• [What the task asks] Give back every line of the data below exactly.

START Material provided

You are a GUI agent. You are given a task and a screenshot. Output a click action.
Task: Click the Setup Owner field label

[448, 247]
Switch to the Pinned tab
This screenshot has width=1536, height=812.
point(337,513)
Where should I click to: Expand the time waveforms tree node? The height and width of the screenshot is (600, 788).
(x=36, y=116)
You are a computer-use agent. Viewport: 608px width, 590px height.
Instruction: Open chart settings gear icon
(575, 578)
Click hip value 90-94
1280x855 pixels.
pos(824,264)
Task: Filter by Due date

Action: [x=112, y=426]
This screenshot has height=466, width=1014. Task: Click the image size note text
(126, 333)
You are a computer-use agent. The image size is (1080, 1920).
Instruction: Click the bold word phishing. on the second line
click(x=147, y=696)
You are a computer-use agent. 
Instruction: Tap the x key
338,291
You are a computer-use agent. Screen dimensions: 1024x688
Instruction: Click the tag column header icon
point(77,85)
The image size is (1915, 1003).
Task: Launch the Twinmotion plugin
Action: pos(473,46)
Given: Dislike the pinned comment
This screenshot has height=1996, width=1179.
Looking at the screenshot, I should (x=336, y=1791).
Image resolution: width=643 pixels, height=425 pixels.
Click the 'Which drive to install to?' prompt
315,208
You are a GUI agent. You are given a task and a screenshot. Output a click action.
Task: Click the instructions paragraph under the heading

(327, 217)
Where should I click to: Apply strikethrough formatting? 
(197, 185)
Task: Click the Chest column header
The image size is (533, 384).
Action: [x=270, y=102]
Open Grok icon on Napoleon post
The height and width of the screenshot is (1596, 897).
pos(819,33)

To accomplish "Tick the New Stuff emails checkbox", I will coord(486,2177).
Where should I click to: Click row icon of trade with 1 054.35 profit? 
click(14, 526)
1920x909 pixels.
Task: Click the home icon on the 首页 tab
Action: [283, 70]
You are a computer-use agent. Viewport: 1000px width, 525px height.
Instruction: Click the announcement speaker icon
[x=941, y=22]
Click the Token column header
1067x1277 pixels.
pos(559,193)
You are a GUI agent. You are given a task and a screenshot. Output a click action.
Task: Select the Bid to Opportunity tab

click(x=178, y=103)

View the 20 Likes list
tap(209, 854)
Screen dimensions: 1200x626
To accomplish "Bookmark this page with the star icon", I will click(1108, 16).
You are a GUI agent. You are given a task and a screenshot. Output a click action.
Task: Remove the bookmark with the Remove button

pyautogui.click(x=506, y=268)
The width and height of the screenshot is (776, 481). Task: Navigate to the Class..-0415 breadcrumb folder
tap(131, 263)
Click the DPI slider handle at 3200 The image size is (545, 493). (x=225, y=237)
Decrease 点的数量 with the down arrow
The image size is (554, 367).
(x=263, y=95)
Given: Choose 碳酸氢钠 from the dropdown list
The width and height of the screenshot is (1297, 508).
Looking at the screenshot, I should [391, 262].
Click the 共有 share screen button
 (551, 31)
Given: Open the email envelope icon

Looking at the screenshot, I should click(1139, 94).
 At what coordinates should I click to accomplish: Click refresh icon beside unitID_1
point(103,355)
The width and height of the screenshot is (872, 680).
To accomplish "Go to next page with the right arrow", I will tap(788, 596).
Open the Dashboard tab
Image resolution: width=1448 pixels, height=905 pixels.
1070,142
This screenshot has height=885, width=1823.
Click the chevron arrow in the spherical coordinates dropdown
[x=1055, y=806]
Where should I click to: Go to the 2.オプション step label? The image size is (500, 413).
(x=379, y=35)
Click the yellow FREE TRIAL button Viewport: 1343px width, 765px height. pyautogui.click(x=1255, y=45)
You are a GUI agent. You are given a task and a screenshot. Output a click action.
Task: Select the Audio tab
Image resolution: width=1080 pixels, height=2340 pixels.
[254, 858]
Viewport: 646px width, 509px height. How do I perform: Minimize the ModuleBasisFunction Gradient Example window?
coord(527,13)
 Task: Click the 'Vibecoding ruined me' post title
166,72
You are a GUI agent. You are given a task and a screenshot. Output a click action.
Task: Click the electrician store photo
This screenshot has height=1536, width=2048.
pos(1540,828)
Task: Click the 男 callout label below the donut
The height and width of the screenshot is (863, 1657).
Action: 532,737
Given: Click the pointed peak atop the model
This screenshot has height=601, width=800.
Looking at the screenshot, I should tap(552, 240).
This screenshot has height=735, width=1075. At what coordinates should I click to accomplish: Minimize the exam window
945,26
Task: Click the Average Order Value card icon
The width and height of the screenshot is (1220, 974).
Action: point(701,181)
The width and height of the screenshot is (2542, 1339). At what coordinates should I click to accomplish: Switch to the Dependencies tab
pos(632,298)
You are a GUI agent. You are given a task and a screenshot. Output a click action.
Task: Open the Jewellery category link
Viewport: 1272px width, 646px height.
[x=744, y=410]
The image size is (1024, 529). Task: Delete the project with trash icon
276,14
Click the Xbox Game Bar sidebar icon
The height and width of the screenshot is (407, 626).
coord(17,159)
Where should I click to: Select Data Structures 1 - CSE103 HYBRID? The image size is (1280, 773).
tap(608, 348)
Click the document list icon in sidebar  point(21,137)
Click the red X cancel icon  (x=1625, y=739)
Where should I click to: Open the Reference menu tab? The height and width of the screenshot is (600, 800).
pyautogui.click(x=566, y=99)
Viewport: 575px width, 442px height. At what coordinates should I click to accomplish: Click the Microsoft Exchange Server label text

END Material provided

• [Response area]
You are a GUI agent. You are given a task and a screenshot. Output a click action.
Task: Click the Setup Owner field label

[448, 247]
Switch to the Pinned tab
This screenshot has width=1536, height=812.
point(337,513)
Where should I click to: Expand the time waveforms tree node? The height and width of the screenshot is (600, 788).
(x=36, y=116)
You are a computer-use agent. Viewport: 608px width, 590px height.
Instruction: Open chart settings gear icon
(575, 578)
Click hip value 90-94
1280x855 pixels.
pos(824,264)
Task: Filter by Due date

Action: [x=112, y=426]
This screenshot has height=466, width=1014. Task: Click the image size note text
(126, 333)
You are a computer-use agent. The image size is (1080, 1920).
Instruction: Click the bold word phishing. on the second line
click(x=147, y=696)
You are a computer-use agent. 
Instruction: Tap the x key
338,291
You are a computer-use agent. Screen dimensions: 1024x688
Instruction: Click the tag column header icon
point(77,85)
The image size is (1915, 1003).
Task: Launch the Twinmotion plugin
Action: pos(473,46)
Given: Dislike the pinned comment
This screenshot has height=1996, width=1179.
Looking at the screenshot, I should (x=336, y=1791).
Image resolution: width=643 pixels, height=425 pixels.
Click the 'Which drive to install to?' prompt
315,208
You are a GUI agent. You are given a task and a screenshot. Output a click action.
Task: Click the instructions paragraph under the heading

(327, 217)
Where should I click to: Apply strikethrough formatting? 
(197, 185)
Task: Click the Chest column header
The image size is (533, 384).
Action: [x=270, y=102]
Open Grok icon on Napoleon post
The height and width of the screenshot is (1596, 897).
pos(819,33)

To accomplish "Tick the New Stuff emails checkbox", I will coord(486,2177).
Where should I click to: Click row icon of trade with 1 054.35 profit? 
click(14, 526)
1920x909 pixels.
Task: Click the home icon on the 首页 tab
Action: [283, 70]
You are a computer-use agent. Viewport: 1000px width, 525px height.
Instruction: Click the announcement speaker icon
[x=941, y=22]
Click the Token column header
1067x1277 pixels.
pos(559,193)
You are a GUI agent. You are given a task and a screenshot. Output a click action.
Task: Select the Bid to Opportunity tab

click(x=178, y=103)

View the 20 Likes list
tap(209, 854)
Screen dimensions: 1200x626
To accomplish "Bookmark this page with the star icon", I will click(1108, 16).
You are a GUI agent. You are given a task and a screenshot. Output a click action.
Task: Remove the bookmark with the Remove button

pyautogui.click(x=506, y=268)
The width and height of the screenshot is (776, 481). Task: Navigate to the Class..-0415 breadcrumb folder
tap(131, 263)
Click the DPI slider handle at 3200 The image size is (545, 493). (x=225, y=237)
Decrease 点的数量 with the down arrow
The image size is (554, 367).
(x=263, y=95)
Given: Choose 碳酸氢钠 from the dropdown list
The width and height of the screenshot is (1297, 508).
Looking at the screenshot, I should [391, 262].
Click the 共有 share screen button
 (551, 31)
Given: Open the email envelope icon

Looking at the screenshot, I should click(1139, 94).
 At what coordinates should I click to accomplish: Click refresh icon beside unitID_1
point(103,355)
The width and height of the screenshot is (872, 680).
To accomplish "Go to next page with the right arrow", I will tap(788, 596).
Open the Dashboard tab
Image resolution: width=1448 pixels, height=905 pixels.
1070,142
This screenshot has height=885, width=1823.
Click the chevron arrow in the spherical coordinates dropdown
[x=1055, y=806]
Where should I click to: Go to the 2.オプション step label? The image size is (500, 413).
(x=379, y=35)
Click the yellow FREE TRIAL button Viewport: 1343px width, 765px height. pyautogui.click(x=1255, y=45)
You are a GUI agent. You are given a task and a screenshot. Output a click action.
Task: Select the Audio tab
Image resolution: width=1080 pixels, height=2340 pixels.
[254, 858]
Viewport: 646px width, 509px height. How do I perform: Minimize the ModuleBasisFunction Gradient Example window?
coord(527,13)
 Task: Click the 'Vibecoding ruined me' post title
166,72
You are a GUI agent. You are given a task and a screenshot. Output a click action.
Task: Click the electrician store photo
This screenshot has height=1536, width=2048.
pos(1540,828)
Task: Click the 男 callout label below the donut
The height and width of the screenshot is (863, 1657).
Action: 532,737
Given: Click the pointed peak atop the model
This screenshot has height=601, width=800.
Looking at the screenshot, I should tap(552, 240).
This screenshot has height=735, width=1075. At what coordinates should I click to accomplish: Minimize the exam window
945,26
Task: Click the Average Order Value card icon
The width and height of the screenshot is (1220, 974).
Action: point(701,181)
The width and height of the screenshot is (2542, 1339). At what coordinates should I click to accomplish: Switch to the Dependencies tab
pos(632,298)
You are a GUI agent. You are given a task and a screenshot. Output a click action.
Task: Open the Jewellery category link
Viewport: 1272px width, 646px height.
[x=744, y=410]
The image size is (1024, 529). Task: Delete the project with trash icon
276,14
Click the Xbox Game Bar sidebar icon
The height and width of the screenshot is (407, 626).
coord(17,159)
Where should I click to: Select Data Structures 1 - CSE103 HYBRID? The image size is (1280, 773).
tap(608, 348)
Click the document list icon in sidebar  point(21,137)
Click the red X cancel icon  (x=1625, y=739)
Where should I click to: Open the Reference menu tab? The height and width of the screenshot is (600, 800).
pyautogui.click(x=566, y=99)
Viewport: 575px width, 442px height. At what coordinates should I click to accomplish: Click the Microsoft Exchange Server label text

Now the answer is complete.